One request I found frequently in customers is about moving data between Oracle and Couchbase. Oracle is a widely deployed relational database, and customers moving to Couchbase have this starting point challenge. How do we load my Couchbase database from the relational data in Oracle?
First thing to consider is that we are talking about different kind of database. Oracle database hold data organized in rows in tables. Each table has a fixed column set, and each row in a column is uniquely determined by a set of fields: the primary key. A database instance has many different tables.
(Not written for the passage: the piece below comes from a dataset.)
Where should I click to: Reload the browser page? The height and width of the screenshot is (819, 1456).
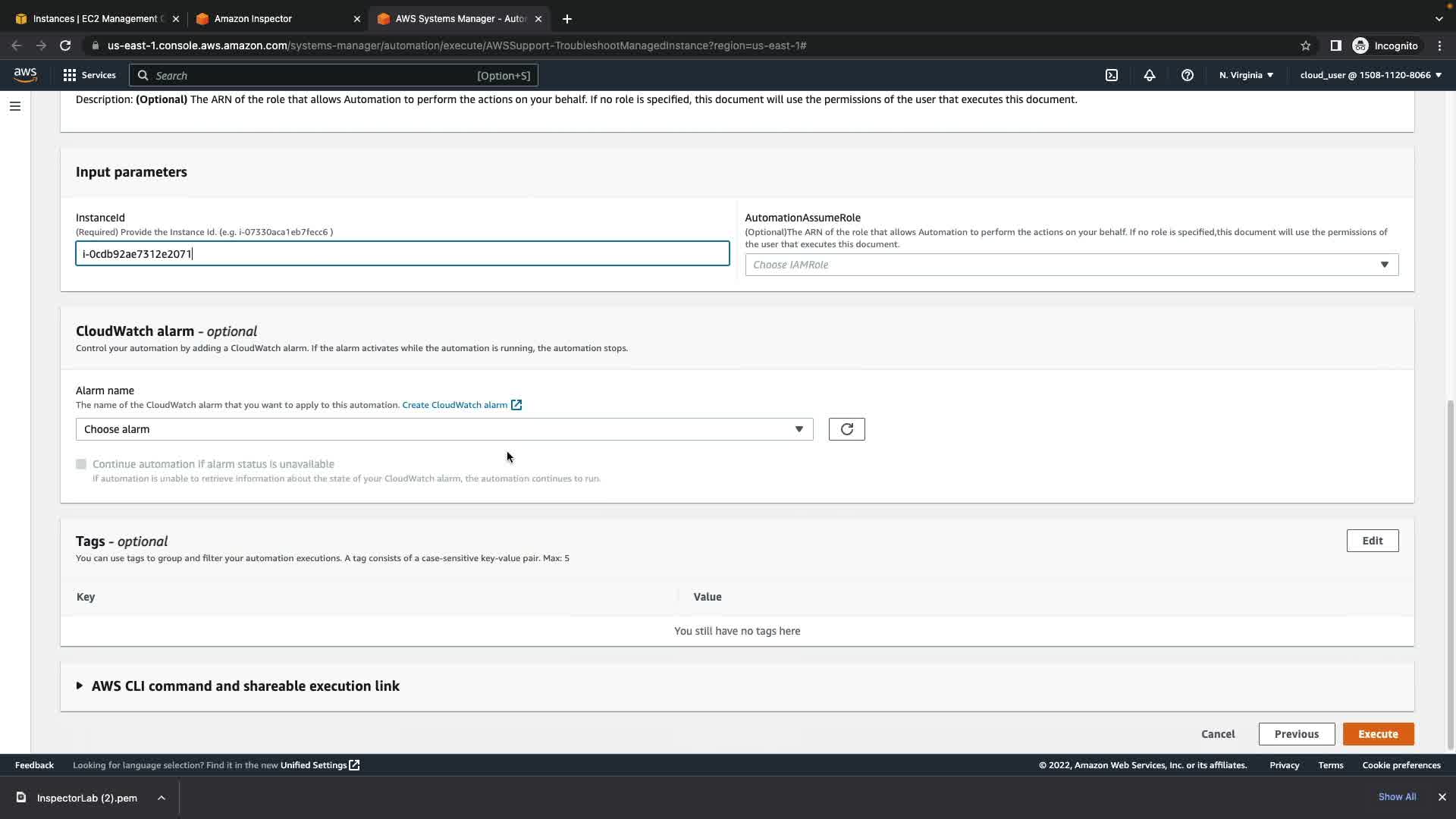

On the other hand, Couchbase is a general purpose Document database. Couchbase follows a key-value approach where the key is a single String, and the value has no specific format. Usually, we use Couchbase as a Document store, where the value has a JSON format. In this way, there are some advanced features we can use, like global secondary indexes, views and N1QL, a SQL-like language for data access.
In Couchbase, there is not a fixed schema for holding data. Each JSON Document can have different attributes. In case of a new kind of data coming in, you do not need to modify the schema or create a new table, like in the relational world. This flexibility is one of the reasons customers are moving to Couchbase.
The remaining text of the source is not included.